## What the task asks
Copy out each record below, exactly as given.

========

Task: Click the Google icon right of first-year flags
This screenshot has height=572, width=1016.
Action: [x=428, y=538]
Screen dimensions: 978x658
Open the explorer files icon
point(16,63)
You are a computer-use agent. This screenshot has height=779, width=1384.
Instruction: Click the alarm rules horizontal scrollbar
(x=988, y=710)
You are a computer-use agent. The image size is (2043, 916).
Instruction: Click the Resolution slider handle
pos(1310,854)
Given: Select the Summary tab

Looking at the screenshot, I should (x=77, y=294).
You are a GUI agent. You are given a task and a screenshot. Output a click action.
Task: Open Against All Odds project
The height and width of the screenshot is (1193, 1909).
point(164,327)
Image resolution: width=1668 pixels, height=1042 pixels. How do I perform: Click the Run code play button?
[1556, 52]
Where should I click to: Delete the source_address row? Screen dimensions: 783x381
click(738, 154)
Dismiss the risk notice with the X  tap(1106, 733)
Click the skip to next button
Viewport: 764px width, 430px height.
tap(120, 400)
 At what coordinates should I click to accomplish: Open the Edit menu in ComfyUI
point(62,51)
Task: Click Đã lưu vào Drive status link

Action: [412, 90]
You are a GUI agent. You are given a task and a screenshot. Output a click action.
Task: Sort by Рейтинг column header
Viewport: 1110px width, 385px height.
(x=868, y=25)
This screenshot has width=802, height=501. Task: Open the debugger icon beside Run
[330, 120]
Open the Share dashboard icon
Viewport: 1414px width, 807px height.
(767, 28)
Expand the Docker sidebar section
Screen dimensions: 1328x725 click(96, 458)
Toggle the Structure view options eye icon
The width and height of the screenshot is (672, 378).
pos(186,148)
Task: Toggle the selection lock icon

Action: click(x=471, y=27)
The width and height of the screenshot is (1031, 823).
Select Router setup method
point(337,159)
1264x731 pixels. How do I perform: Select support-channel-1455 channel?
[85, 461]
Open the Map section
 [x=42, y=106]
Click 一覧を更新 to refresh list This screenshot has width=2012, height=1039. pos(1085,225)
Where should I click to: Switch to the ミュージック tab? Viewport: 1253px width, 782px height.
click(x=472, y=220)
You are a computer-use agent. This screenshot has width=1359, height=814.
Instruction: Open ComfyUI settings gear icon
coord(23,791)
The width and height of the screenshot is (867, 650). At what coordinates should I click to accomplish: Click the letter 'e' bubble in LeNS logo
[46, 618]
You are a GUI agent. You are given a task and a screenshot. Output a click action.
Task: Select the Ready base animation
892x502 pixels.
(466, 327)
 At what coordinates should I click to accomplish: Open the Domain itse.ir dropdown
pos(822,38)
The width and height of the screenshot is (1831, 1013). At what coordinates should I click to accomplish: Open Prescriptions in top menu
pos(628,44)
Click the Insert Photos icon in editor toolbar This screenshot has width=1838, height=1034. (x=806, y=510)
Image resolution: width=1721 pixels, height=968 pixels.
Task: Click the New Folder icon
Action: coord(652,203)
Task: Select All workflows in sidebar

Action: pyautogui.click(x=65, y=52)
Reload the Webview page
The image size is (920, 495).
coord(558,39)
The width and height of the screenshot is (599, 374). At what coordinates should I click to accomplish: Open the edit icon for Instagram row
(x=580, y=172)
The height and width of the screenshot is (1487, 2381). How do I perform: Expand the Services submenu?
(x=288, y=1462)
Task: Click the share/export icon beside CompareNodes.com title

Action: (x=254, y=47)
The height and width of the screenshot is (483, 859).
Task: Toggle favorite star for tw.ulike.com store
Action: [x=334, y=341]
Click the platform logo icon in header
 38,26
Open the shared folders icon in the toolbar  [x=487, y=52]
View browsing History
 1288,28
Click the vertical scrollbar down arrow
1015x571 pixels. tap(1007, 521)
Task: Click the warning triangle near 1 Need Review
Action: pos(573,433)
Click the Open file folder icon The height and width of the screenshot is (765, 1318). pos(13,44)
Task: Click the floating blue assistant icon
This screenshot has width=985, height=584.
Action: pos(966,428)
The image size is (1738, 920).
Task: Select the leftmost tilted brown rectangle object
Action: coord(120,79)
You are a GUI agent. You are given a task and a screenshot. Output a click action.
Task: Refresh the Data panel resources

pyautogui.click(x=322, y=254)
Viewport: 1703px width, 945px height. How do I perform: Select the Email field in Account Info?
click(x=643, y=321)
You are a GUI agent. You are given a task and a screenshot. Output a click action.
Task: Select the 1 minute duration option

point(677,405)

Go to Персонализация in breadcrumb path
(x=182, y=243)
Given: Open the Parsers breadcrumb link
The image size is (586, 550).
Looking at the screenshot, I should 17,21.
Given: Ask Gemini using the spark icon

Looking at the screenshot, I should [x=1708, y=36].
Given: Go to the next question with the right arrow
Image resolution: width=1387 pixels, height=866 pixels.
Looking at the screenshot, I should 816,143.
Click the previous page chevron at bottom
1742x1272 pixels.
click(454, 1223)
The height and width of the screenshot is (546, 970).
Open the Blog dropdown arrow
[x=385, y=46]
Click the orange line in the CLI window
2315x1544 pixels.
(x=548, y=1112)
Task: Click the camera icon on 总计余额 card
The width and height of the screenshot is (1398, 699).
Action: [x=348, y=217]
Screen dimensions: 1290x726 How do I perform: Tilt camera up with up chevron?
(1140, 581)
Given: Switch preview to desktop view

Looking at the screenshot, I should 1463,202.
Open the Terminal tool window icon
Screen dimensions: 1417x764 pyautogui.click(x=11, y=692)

========

## Response
Task: Click the Google icon right of first-year flags
This screenshot has height=572, width=1016.
Action: [x=428, y=538]
Screen dimensions: 978x658
Open the explorer files icon
point(16,63)
You are a computer-use agent. This screenshot has height=779, width=1384.
Instruction: Click the alarm rules horizontal scrollbar
(x=988, y=710)
You are a computer-use agent. The image size is (2043, 916).
Instruction: Click the Resolution slider handle
pos(1310,854)
Given: Select the Summary tab

Looking at the screenshot, I should (x=77, y=294).
You are a GUI agent. You are given a task and a screenshot. Output a click action.
Task: Open Against All Odds project
The height and width of the screenshot is (1193, 1909).
point(164,327)
Image resolution: width=1668 pixels, height=1042 pixels. How do I perform: Click the Run code play button?
[1556, 52]
Where should I click to: Delete the source_address row? Screen dimensions: 783x381
click(738, 154)
Dismiss the risk notice with the X  tap(1106, 733)
Click the skip to next button
Viewport: 764px width, 430px height.
tap(120, 400)
 At what coordinates should I click to accomplish: Open the Edit menu in ComfyUI
point(62,51)
Task: Click Đã lưu vào Drive status link

Action: [412, 90]
You are a GUI agent. You are given a task and a screenshot. Output a click action.
Task: Sort by Рейтинг column header
Viewport: 1110px width, 385px height.
(x=868, y=25)
This screenshot has width=802, height=501. Task: Open the debugger icon beside Run
[330, 120]
Open the Share dashboard icon
Viewport: 1414px width, 807px height.
(767, 28)
Expand the Docker sidebar section
Screen dimensions: 1328x725 click(96, 458)
Toggle the Structure view options eye icon
The width and height of the screenshot is (672, 378).
pos(186,148)
Task: Toggle the selection lock icon

Action: click(x=471, y=27)
The width and height of the screenshot is (1031, 823).
Select Router setup method
point(337,159)
1264x731 pixels. How do I perform: Select support-channel-1455 channel?
[85, 461]
Open the Map section
 [x=42, y=106]
Click 一覧を更新 to refresh list This screenshot has width=2012, height=1039. pos(1085,225)
Where should I click to: Switch to the ミュージック tab? Viewport: 1253px width, 782px height.
click(x=472, y=220)
You are a computer-use agent. This screenshot has width=1359, height=814.
Instruction: Open ComfyUI settings gear icon
coord(23,791)
The width and height of the screenshot is (867, 650). At what coordinates should I click to accomplish: Click the letter 'e' bubble in LeNS logo
[46, 618]
You are a GUI agent. You are given a task and a screenshot. Output a click action.
Task: Select the Ready base animation
892x502 pixels.
(466, 327)
 At what coordinates should I click to accomplish: Open the Domain itse.ir dropdown
pos(822,38)
The width and height of the screenshot is (1831, 1013). At what coordinates should I click to accomplish: Open Prescriptions in top menu
pos(628,44)
Click the Insert Photos icon in editor toolbar This screenshot has width=1838, height=1034. (x=806, y=510)
Image resolution: width=1721 pixels, height=968 pixels.
Task: Click the New Folder icon
Action: coord(652,203)
Task: Select All workflows in sidebar

Action: pyautogui.click(x=65, y=52)
Reload the Webview page
The image size is (920, 495).
coord(558,39)
The width and height of the screenshot is (599, 374). At what coordinates should I click to accomplish: Open the edit icon for Instagram row
(x=580, y=172)
The height and width of the screenshot is (1487, 2381). How do I perform: Expand the Services submenu?
(x=288, y=1462)
Task: Click the share/export icon beside CompareNodes.com title

Action: (x=254, y=47)
The height and width of the screenshot is (483, 859).
Task: Toggle favorite star for tw.ulike.com store
Action: [x=334, y=341]
Click the platform logo icon in header
 38,26
Open the shared folders icon in the toolbar  [x=487, y=52]
View browsing History
 1288,28
Click the vertical scrollbar down arrow
1015x571 pixels. tap(1007, 521)
Task: Click the warning triangle near 1 Need Review
Action: pos(573,433)
Click the Open file folder icon The height and width of the screenshot is (765, 1318). pos(13,44)
Task: Click the floating blue assistant icon
This screenshot has width=985, height=584.
Action: pos(966,428)
The image size is (1738, 920).
Task: Select the leftmost tilted brown rectangle object
Action: coord(120,79)
You are a GUI agent. You are given a task and a screenshot. Output a click action.
Task: Refresh the Data panel resources

pyautogui.click(x=322, y=254)
Viewport: 1703px width, 945px height. How do I perform: Select the Email field in Account Info?
click(x=643, y=321)
You are a GUI agent. You are given a task and a screenshot. Output a click action.
Task: Select the 1 minute duration option

point(677,405)

Go to Персонализация in breadcrumb path
(x=182, y=243)
Given: Open the Parsers breadcrumb link
The image size is (586, 550).
Looking at the screenshot, I should 17,21.
Given: Ask Gemini using the spark icon

Looking at the screenshot, I should [x=1708, y=36].
Given: Go to the next question with the right arrow
Image resolution: width=1387 pixels, height=866 pixels.
Looking at the screenshot, I should 816,143.
Click the previous page chevron at bottom
1742x1272 pixels.
click(454, 1223)
The height and width of the screenshot is (546, 970).
Open the Blog dropdown arrow
[x=385, y=46]
Click the orange line in the CLI window
2315x1544 pixels.
(x=548, y=1112)
Task: Click the camera icon on 总计余额 card
The width and height of the screenshot is (1398, 699).
Action: [x=348, y=217]
Screen dimensions: 1290x726 How do I perform: Tilt camera up with up chevron?
(1140, 581)
Given: Switch preview to desktop view

Looking at the screenshot, I should 1463,202.
Open the Terminal tool window icon
Screen dimensions: 1417x764 pyautogui.click(x=11, y=692)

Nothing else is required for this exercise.